The hourlong show on the grass in Lexington’s Hastings Park Thursday evening drew upwards of several hundred, all of whom took to their feet, many with hand over heart as, with sure poise and respect, the National Anthem began.
John Philip Sousa’s National Game followed, rendered with clear-cut phrasing, much like the best feel of his marches familiar to us all. Punctuating this lightly swinging piece was a suspended wooden tube that the percussionist struck with a baseball bat, and he took his last solo swing delightfully closing Sousa’s homage to America’s pastime.
In El Camino Rea by Alfred Reed, a standard in band repertoire bent on a display of mood swings cast with a Spanish disposition, MetWinds gave full attention to Music Director Lewis J. Buckley’s fine conducting. The ensemble’s nuanced dynamics and shifting paces could be seen in Buckley’s alternating use of his expressive arms and his baton to cover the beat.
An unfamiliar work, Shortcut Home, allowed the winds their show of dexterity. As they made attention drawing streamers of sound, brass encouraged them on with harmonically flavored fanfares. All this brought to mind some of ’60s TV themes. Long-time friends, Buckley chose Dana Wilson’s music.
In Charles Mackerras’s idiomatic arrangement of Arthur Sullivan’s comic ballet, Pineapple Poll, the MetWinds again presented a well-composed sound that danced until it was interrupted by the park’s water sprinklers, which suddenly turned on the crowd. How far would the sprinklers advance? The band kept playing while listeners repositioned chairs, blankets, and what not, to drier climes.
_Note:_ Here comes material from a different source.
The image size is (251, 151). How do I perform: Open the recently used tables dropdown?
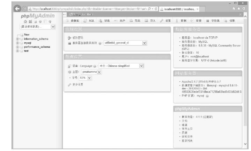53,27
That called attention to the effect the two somewhat small speakers had on the music—little to none for this listener, and all to the good.
When Buckley described A Little Tango Music by Adam Gorbe as simple, easy to play, my first thought was that this might be all the more difficult to pull off. It was the MetWinds’ fetching style of playing that complemented my gazing out to a sky of golden glowing clouds.
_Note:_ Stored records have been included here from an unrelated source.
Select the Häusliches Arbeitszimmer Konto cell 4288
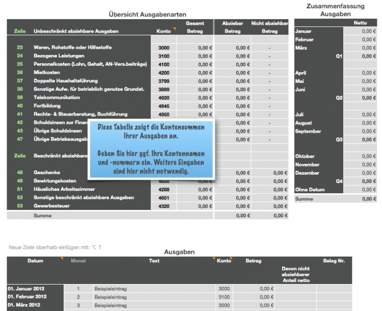The image size is (382, 311). (x=164, y=189)
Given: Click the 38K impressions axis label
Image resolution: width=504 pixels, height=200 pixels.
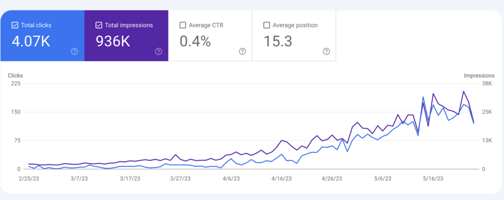Looking at the screenshot, I should click(487, 84).
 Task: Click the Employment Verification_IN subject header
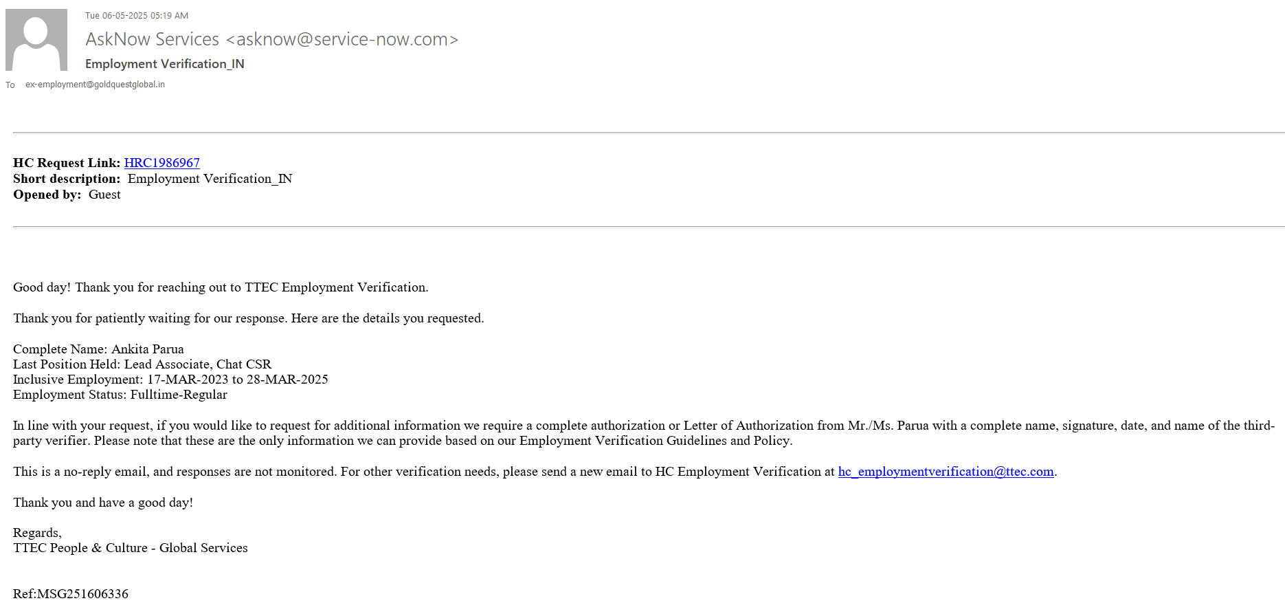click(x=164, y=64)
Long-time member of the band in retirement, but otherwise a very active supporter, Anne Codman aptly led MetWinds in Sousa’s Stars and Stripe Forever. It was good to see her both as director and the sponsor of the concert. The principle piccoloist stood up to perform the obbligato, which she did in truly sparkling custom. She was later joined by six others, piccolos and flutes alike.
MetWinds raised some excitement in Edvard Grieg’s Dance of the Trolls, the timpani rolling to an exhilarating halt.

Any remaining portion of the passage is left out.